The two pivotal policy changes, enacted on January 1, 2024, to enhance prescription drug affordability for Medicare beneficiaries, included:

  • Expanded "extra help" subsidies: The income threshold for eligibility was raised from 135% to 150% of the federal poverty level.
  • Elimination of catastrophic coverage coinsurance: The 5% coinsurance requirement for catastrophic coverage was removed, effectively capping out-of-pocket drug costs.

Unpacking the Study: Methodology and Key Findings

Researchers utilized data from the National Health Interview Survey, a nationally representative survey of U.S. adults. Their focus was on trends in medication non-adherence among respondents reporting a history of coronary heart disease, angina, heart attack, stroke, transient ischemic attack, high blood pressure, high cholesterol, diabetes, or obesity. Participants were asked if they had skipped, reduced, delayed, or foregone medication doses due to cost, and if they experienced healthcare-related financial strain. Responses from 2024 were then compared with those from 2021-2023.

One key analysis involved 4,710 Medicare beneficiaries aged 65 and older with incomes below 135% of the federal poverty level (previously eligible for "extra help") and 923 beneficiaries with incomes between 135% and 150% (newly eligible for full subsidies in 2024).

This analysis revealed a significant 5.5 percentage point decrease in reported cost-related medication non-adherence among the newly eligible beneficiaries.

Another analysis compared 25,522 Medicare beneficiaries aged 65 or older with a control group of 5,332 privately insured respondents aged 60-64 years. This comparison showed that cost-related medication non-adherence dropped by 2.1 percentage points among Medicare beneficiaries relative to the control group. This trend remained consistent even after adjusting for income, race and ethnicity, employment status, and educational attainment.

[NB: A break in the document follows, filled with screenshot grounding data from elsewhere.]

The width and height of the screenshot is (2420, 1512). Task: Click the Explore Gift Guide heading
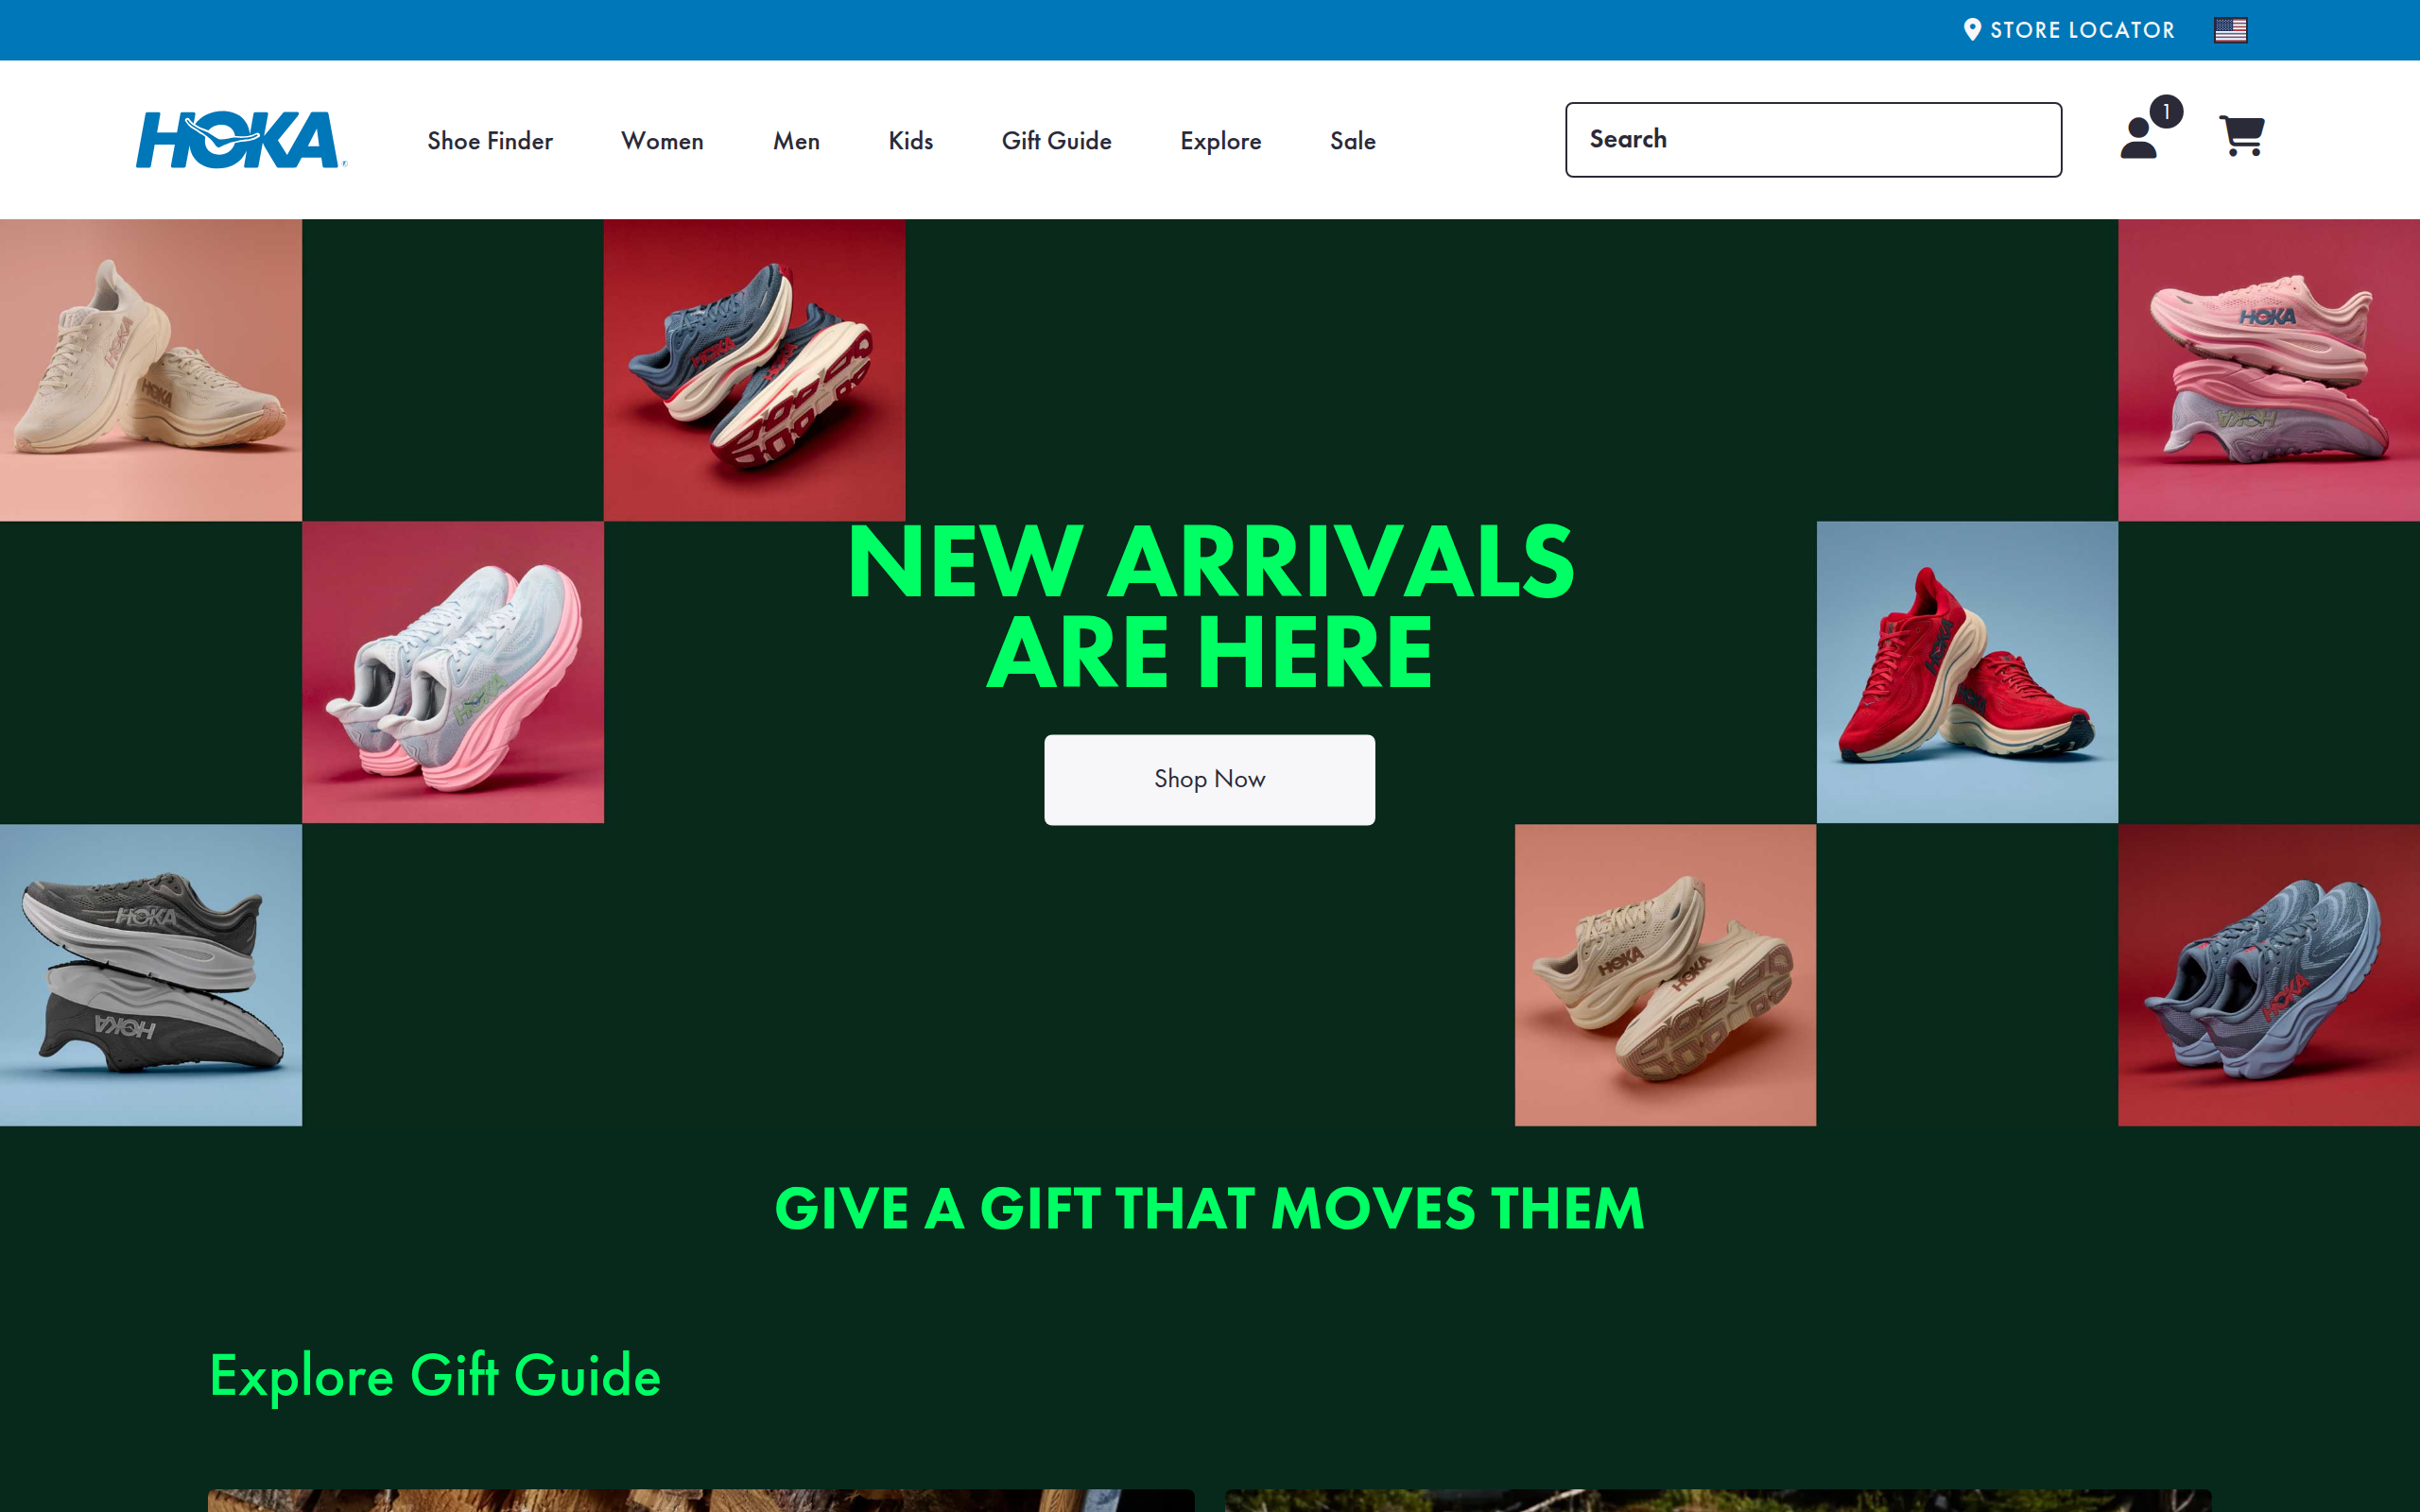(x=435, y=1375)
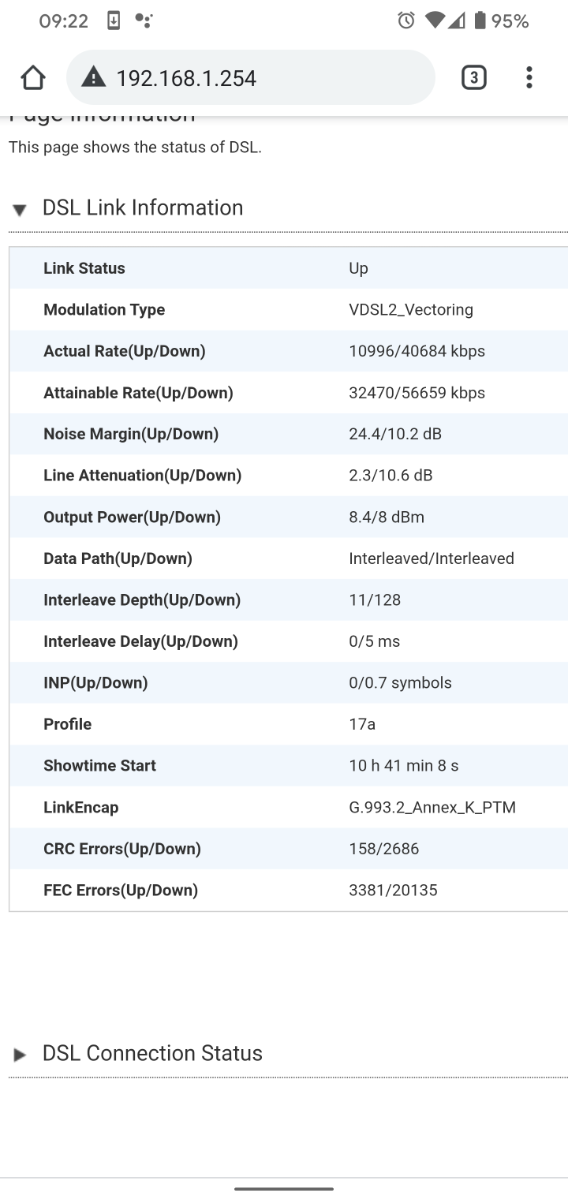Tap the CRC Errors(Up/Down) value
Viewport: 568px width, 1199px height.
point(384,849)
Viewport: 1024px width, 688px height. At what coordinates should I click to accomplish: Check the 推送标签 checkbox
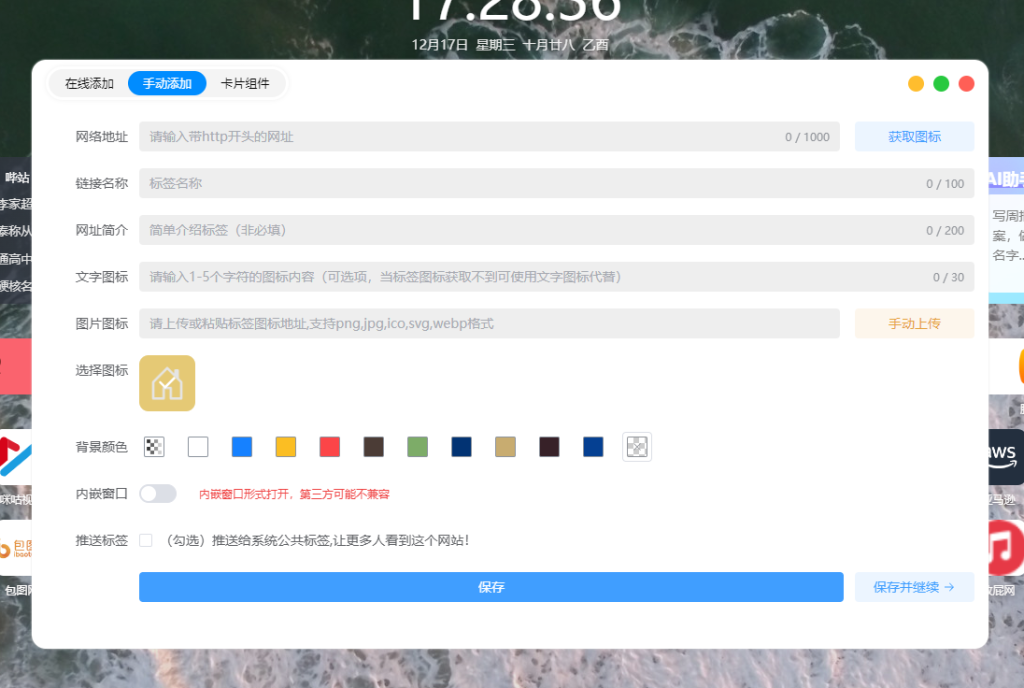click(x=146, y=541)
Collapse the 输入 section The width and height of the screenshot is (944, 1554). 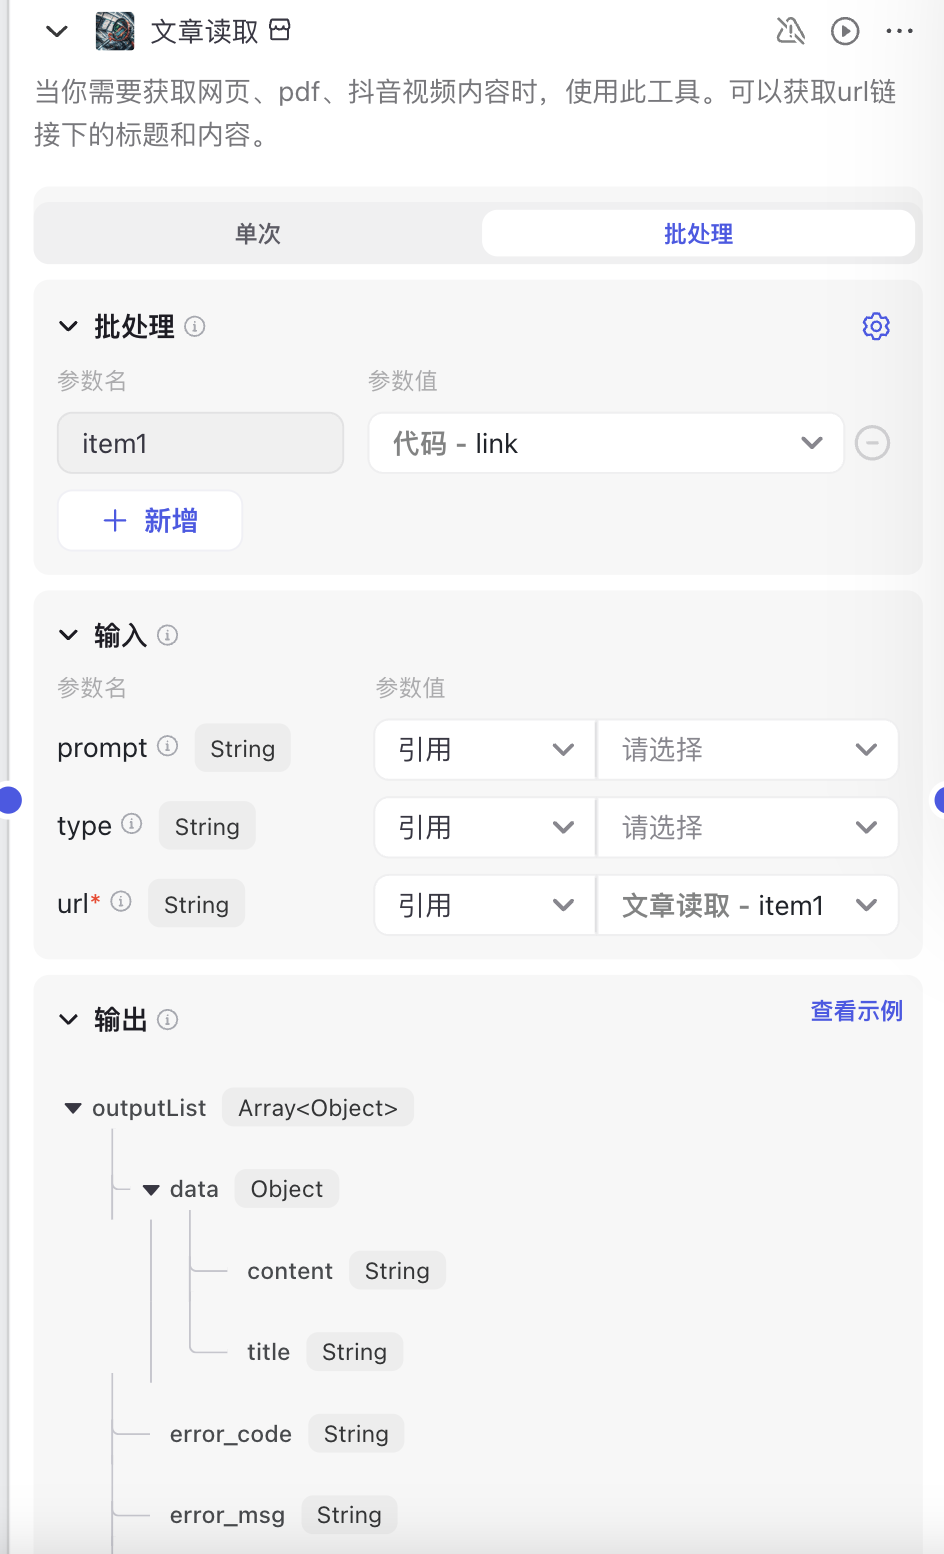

No change in health care-related financial strain was observed.

A third analysis, examining Medicare beneficiaries with incomes above 150% of the federal poverty level and those below 135%, did not demonstrate a significant difference in medication non-adherence between these groups.

Broader Implications and Expert Recommendations

Based on these results, researchers estimated that approximately 70,000 low-income seniors in 2024 avoided skipping or delaying medication doses due to these policy changes. This provides initial evidence that the Medicare reforms meaningfully reduced medication non-adherence, likely leading to improved health outcomes for some patients. The researchers suggested that similar changes to reduce out-of-pocket drug costs in other health insurance types, such as Medicaid or private insurance, could also yield comparable effects.

Researchers emphasized that patient awareness of these policy changes is critical for behavioral response. Given that many seniors may not fully understand their health coverage, clinicians are encouraged to play an active role in informing patients that their medications may now be more affordable than previously thought.

Dr. Marinacci stated that cardiology providers should continue to inquire about cost barriers with Medicare patients and connect them with financial counselors. This proactive approach would help patients understand their drug coverage and utilize these reforms, preventing them from foregoing necessary medications due to unawareness.

Acknowledging Limitations and Future Directions

The study's reliance on self-reported survey data may introduce inconsistencies in how respondents report their health conditions or medication adherence. Additionally, the study did not assess direct health outcomes.

Marinacci suggested that future studies could investigate whether these trends in medication adherence translate into improved health outcomes, potentially using pharmacy claims data to evaluate the impact of changes in catastrophic coverage. Further research could also assess the effects of subsequent policy changes related to prescription drug costs and how insurers respond to them. The study was funded by the National Institutes of Health.